* _The task_: In the text about appreciating little moments, explain why the writer dreaded one of the first early morning feedings. Answer in one to three sentences.

* _Text block_:
============================================================

4. Appreciate those little moments. I remember one of the first early morning feedings I was dead tired and since I was breastfeeding I was on call to either pump or nurse every feeding. You talk about tiring! I feel guilty saying this but let's face it, I'm honest and open about everything! But, I was dreading the feeding and the only thing I wanted to do was to crawl back in bed. Camden was crying and I went over to pick him up and he immediately calmed down. After his feeding he was still awake, eyes open and alert. He was staring at me and I was staring at him and at that moment I felt so much love not only from my part but I felt his love for me for the first time. Of course I instantly knew he loved me when he was born but that night there was something special about us looking at each other that I won't ever forget. Nothing was better than that moment with my son and he may not remember it later in life but I will always remember.

============================================================

* _Given data_:
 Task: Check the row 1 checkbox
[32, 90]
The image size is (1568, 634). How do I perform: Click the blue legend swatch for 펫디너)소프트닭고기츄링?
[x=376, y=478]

============================================================

* _Output of the exercise_: The writer was dead tired. Because of breastfeeding, the writer had to be on call to pump or nurse at every feeding, and the only thing the writer wanted was to crawl back into bed.